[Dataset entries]

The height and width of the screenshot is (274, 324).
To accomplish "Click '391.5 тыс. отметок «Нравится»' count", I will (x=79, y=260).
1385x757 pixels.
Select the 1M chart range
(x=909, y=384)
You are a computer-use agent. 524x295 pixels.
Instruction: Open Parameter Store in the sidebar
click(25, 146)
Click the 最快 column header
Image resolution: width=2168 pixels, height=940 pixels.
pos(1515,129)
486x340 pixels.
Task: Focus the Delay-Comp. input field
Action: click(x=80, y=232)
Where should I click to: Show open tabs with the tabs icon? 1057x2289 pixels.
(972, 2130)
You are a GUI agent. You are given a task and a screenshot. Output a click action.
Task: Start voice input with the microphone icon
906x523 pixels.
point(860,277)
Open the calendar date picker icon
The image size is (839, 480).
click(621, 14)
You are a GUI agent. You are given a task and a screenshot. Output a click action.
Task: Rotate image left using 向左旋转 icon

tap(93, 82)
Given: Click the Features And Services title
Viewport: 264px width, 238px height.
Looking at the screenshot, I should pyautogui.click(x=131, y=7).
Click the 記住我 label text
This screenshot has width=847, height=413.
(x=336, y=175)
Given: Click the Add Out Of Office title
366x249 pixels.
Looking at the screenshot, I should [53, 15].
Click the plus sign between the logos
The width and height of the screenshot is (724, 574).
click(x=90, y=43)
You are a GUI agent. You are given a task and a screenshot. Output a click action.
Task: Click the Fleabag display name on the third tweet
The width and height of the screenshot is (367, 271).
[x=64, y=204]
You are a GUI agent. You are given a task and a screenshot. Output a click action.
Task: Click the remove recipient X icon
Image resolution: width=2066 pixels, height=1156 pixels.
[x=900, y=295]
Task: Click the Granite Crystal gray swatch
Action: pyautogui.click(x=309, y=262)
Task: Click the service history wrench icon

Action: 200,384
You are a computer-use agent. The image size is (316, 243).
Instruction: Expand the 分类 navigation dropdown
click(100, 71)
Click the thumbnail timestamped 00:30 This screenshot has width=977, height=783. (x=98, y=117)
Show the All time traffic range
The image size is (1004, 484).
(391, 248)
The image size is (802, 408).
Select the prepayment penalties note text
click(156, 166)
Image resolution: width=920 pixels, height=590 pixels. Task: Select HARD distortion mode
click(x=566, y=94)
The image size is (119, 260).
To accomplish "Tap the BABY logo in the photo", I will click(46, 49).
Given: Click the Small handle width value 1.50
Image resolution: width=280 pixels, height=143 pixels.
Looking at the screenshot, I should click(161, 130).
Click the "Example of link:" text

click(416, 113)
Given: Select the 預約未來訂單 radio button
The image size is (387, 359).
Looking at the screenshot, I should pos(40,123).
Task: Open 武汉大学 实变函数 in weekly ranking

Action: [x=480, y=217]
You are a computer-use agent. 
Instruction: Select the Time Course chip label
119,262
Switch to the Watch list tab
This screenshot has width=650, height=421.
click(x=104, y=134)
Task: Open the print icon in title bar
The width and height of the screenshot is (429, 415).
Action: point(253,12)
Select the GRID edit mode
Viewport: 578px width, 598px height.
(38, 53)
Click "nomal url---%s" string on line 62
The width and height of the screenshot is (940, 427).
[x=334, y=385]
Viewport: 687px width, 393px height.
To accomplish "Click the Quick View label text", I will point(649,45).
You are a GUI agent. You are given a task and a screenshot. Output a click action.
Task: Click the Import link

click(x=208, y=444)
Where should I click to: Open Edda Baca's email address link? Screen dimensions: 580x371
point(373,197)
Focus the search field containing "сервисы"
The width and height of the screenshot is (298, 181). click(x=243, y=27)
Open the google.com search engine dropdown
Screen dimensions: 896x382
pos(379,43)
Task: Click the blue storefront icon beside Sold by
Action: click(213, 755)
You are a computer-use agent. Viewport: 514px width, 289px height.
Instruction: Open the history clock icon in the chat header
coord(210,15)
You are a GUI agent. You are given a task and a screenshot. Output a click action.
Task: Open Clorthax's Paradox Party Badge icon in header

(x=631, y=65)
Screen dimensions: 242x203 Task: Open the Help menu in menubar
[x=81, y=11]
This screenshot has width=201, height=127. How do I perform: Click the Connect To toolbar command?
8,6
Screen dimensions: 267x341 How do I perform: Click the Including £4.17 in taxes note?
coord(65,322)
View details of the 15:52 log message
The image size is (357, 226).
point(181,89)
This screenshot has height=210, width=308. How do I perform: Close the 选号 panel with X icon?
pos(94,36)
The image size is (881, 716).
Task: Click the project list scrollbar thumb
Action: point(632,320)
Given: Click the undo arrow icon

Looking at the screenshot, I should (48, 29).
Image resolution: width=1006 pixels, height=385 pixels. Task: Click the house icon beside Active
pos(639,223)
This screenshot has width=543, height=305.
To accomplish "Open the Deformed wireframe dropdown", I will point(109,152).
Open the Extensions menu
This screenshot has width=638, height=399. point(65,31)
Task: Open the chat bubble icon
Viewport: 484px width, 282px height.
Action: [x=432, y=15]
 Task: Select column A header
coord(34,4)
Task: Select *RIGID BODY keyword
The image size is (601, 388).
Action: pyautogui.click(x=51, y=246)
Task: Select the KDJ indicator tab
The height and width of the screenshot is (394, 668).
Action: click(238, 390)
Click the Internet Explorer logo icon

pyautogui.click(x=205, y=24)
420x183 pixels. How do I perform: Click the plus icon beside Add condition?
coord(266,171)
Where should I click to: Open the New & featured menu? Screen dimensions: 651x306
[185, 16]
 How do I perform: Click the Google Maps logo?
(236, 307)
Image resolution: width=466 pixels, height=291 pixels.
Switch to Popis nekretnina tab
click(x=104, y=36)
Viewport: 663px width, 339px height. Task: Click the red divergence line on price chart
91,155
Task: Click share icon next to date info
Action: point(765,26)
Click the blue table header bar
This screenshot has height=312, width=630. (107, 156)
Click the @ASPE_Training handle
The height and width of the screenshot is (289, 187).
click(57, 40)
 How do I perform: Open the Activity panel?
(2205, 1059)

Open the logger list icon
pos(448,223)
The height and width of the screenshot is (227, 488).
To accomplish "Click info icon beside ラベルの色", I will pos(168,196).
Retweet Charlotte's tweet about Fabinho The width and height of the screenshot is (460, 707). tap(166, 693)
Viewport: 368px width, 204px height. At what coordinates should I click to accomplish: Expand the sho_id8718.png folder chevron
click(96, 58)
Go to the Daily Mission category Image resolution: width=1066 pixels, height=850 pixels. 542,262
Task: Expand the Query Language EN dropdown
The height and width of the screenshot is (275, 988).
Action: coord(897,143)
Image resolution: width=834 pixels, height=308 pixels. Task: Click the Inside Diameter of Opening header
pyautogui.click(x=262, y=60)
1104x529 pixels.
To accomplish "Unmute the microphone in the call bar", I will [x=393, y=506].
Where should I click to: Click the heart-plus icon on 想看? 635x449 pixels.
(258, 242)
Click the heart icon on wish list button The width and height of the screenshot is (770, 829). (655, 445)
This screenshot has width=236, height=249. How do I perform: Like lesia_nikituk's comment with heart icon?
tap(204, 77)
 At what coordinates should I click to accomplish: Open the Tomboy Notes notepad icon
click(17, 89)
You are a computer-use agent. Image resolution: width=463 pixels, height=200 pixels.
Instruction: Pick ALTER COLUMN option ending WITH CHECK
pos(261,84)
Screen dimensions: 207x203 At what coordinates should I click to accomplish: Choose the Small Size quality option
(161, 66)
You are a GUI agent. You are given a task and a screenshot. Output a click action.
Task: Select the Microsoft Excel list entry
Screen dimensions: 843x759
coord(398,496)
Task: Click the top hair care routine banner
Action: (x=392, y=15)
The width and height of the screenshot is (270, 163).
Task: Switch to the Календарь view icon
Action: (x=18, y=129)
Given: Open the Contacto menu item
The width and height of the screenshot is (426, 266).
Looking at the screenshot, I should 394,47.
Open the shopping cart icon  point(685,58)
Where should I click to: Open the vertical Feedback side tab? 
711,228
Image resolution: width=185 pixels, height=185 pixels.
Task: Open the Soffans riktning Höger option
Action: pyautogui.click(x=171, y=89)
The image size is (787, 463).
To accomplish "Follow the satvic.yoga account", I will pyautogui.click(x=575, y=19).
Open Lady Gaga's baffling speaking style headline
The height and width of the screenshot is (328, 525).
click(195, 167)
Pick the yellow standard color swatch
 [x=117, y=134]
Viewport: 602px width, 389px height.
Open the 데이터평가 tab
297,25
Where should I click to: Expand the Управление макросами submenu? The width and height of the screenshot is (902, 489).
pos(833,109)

GOAL OF THE EXERCISE:
Read the records above. Show each line that has the string "will".

FINISHED TASK:
To accomplish "Click '391.5 тыс. отметок «Нравится»' count", I will (x=79, y=260).
To accomplish "Tap the BABY logo in the photo", I will click(46, 49).
To accomplish "Click the Quick View label text", I will point(649,45).
To accomplish "Open the Deformed wireframe dropdown", I will point(109,152).
To accomplish "Click info icon beside ラベルの色", I will pos(168,196).
To accomplish "Unmute the microphone in the call bar", I will [x=393, y=506].
To accomplish "Follow the satvic.yoga account", I will pyautogui.click(x=575, y=19).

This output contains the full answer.